We have detected H. pylori ureA gene (315-bp) by PCR method in all our cases. The high percentage of positive ureA gene H. pylori is because nearly 100% of the Polish population is infected with H. pylori. To determine the presence of cagA H. pylori gene, the major virulence factor, we used PCR method as well. We detected cagA gene (445-bp) in 46,5% to 49,3% of LSCC. The differences in detection rates were statistically significant (p<0.0275). In an attempt to associate H. pylori with LSCC, Titiz et al employed PCR (targeted a 446-bp of the 16rRNA gene) to revealed that 80.9% of the patients had laryngeal carcinoma, but did not observe H. pylori DNA with benign laryngeal pathologies [23]. Grbesa et al employed PCR (410 and 361-bp target for ureA gene) and found H. pylori in 26% of LSCC patients [8]. An investigation similar to ours was done by Ozurt et al, who identified cagA gene of H. pylori (128-bp target for cagA gene) in 78.9% of nasal polyps, 89,5% of normal nasal mucosa, and 82.4% of larynx samples (9 cases of LSCC) [25].

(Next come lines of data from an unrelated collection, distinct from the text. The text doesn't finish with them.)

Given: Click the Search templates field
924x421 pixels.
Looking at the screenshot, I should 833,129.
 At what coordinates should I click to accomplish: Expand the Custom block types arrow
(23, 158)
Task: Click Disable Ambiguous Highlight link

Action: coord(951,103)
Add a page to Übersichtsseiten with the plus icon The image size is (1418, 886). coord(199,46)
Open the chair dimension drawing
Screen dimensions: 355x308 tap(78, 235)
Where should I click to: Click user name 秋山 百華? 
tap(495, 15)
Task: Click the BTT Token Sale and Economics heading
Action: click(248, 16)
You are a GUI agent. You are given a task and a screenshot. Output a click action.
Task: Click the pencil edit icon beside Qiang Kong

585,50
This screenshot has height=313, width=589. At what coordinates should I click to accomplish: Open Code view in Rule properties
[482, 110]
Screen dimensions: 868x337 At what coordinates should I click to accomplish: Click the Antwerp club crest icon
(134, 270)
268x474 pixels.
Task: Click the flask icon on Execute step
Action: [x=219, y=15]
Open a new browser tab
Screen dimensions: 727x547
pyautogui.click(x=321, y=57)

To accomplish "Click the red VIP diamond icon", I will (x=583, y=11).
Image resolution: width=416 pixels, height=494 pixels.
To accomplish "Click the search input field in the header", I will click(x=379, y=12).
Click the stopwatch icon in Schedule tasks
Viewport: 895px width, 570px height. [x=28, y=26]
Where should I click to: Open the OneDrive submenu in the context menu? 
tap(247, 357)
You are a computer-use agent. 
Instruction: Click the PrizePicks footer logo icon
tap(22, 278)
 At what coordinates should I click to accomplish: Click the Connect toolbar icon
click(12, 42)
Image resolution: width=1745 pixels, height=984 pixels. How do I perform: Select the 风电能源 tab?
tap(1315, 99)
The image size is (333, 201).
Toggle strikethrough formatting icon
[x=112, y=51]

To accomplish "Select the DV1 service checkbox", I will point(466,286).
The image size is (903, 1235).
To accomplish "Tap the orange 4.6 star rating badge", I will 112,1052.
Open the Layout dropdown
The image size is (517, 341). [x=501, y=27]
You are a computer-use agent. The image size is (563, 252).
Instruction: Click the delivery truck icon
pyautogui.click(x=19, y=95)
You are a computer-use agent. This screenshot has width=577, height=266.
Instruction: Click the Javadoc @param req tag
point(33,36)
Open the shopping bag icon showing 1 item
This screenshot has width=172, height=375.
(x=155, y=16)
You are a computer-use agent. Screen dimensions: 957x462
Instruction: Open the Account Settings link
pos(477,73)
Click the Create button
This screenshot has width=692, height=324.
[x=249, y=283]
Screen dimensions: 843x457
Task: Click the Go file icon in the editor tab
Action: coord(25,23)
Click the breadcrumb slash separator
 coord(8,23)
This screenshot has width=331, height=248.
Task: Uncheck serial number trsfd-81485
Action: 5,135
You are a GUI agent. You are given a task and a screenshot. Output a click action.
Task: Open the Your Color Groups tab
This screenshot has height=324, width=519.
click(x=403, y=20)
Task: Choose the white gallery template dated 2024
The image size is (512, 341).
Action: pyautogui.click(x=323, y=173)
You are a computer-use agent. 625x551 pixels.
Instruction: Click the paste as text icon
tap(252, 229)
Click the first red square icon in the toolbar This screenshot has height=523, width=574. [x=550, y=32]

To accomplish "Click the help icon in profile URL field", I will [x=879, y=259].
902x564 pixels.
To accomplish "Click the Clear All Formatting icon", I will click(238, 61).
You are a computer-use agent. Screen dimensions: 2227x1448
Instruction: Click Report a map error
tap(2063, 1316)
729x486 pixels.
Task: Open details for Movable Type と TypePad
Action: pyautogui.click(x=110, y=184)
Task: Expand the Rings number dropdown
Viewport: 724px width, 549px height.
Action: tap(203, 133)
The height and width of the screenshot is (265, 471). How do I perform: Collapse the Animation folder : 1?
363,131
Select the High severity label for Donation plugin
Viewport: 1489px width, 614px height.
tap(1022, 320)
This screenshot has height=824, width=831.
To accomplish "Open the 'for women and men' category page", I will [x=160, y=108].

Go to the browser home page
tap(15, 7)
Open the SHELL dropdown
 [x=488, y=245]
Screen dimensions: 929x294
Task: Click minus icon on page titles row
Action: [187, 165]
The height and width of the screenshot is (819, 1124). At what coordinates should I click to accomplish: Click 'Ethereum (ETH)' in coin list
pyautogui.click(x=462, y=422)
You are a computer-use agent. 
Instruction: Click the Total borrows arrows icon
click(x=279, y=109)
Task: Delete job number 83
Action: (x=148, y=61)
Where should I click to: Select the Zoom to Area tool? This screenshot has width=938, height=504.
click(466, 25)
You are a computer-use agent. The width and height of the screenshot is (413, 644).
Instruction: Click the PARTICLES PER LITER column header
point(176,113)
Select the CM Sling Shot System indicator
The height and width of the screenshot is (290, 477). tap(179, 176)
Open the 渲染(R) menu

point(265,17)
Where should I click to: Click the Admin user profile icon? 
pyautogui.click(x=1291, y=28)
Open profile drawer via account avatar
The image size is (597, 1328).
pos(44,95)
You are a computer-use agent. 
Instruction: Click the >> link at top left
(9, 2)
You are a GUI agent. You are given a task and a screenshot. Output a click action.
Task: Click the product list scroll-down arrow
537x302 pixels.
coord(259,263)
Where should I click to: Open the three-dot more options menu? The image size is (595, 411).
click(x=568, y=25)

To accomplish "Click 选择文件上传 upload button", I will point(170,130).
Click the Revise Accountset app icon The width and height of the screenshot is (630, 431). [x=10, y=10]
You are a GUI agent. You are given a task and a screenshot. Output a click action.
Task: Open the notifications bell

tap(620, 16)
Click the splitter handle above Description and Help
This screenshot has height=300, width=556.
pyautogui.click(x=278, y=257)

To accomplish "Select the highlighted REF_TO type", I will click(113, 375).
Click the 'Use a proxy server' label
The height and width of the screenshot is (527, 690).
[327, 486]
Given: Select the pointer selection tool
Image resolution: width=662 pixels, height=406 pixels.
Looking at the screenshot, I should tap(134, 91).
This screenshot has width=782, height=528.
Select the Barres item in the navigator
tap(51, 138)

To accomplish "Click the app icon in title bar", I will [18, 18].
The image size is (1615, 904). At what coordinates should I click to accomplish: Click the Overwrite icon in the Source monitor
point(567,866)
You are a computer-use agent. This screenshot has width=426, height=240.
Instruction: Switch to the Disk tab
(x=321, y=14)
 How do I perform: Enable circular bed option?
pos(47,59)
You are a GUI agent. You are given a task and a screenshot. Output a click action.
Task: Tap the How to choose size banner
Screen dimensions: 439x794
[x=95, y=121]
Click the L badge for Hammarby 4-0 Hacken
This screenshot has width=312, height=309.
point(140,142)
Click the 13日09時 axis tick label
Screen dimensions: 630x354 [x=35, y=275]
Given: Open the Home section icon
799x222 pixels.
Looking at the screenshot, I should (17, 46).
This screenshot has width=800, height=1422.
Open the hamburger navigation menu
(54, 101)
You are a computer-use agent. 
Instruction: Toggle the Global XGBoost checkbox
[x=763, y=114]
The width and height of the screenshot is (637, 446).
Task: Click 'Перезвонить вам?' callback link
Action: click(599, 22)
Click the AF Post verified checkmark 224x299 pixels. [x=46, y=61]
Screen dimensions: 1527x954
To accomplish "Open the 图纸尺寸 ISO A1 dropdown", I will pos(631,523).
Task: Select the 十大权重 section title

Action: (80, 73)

To our knowledge, ours is the first study to identify the presence of cagA gene H. pylori in large samples of LSCC tissue. We found a relatively high presence of cagA gene in larynx cancer tissues, which suggests its possible role as a carcinogenic agent. This is also the first comparison between and analysis of presence of cagA gene H. pylori in LSCC and relationship with clinical, pathological, and prognostic factors. We observed more expressed presence of cagA gene H. pylori in supraglottic tumors (64.7–65.7%) compared to glottic (20–22.9%) and subglottic (11.4%–14.3%) tumors. The high incidence of H. pylori presence in supraglottic tumor localisation was also confirmed by another study using serologic methods [27]. The predilection for supraglottic localization could be promoted by coexistence of gastroesophageal reflux [4,9] because the acid injury of the tissue and lower pH could create a better microenvironment for bacteria [4,12]. Our analysis also showed that cagA gene H. pylori was more frequently observed in higher clinical stages of LSCC (T3 and T4 vs. T2) and with nodal metastasis. This could be the reason why H. pylori can increase proliferation and inhibit cell apoptosis and, hence, may be correlated with carcinogenesis and progression of the tumor [4,16,17,29], but this mechanism remains to be investigated in future studies. We did not find any significant correlation between presence of cagA gene in LSCC and smoking, alcohol consumption, and histopathology grading of the tumor. However, there was a trend for higher cagA gene presence among heavy alcohol drinkers compared to occasional drinkers and non-drinkers. Our study is the first describing the analysis of cagA gene presence in LSCC and the recurrence and survival rate. We observed nodal recurrence more frequently in patients with cagA gene at 3-year follow-up. The analysis of 3- and 5-year survival rate to deaths due to all reasons between the groups with and without cagA gene was not significant. However, we observed a lower survival rate among patients with the cagA gene. A significant correlation (p<0.0581) was found in 5-year survival rate and deaths due to neoplasms. The group o LSCC and cagA gene had lower survival rate. Patients with recurrence of the disease and positive cagA gene had worse survival prognosis.

Conclusions

Our results confirmed the presence of Helicobacter pylori in squamous cell carcinoma of the larynx. H. pylori infection may be a possible carcinogen or co-carcinogen in LSCC development. The presence of the cagA gene in larynx cancer tissues significantly decreases patient survival rate and increases possibility of disease recurrence. Analysis of the H. pylori cagA gene in larynx cancer tissue could be a predictable prognostic factor in follow-up.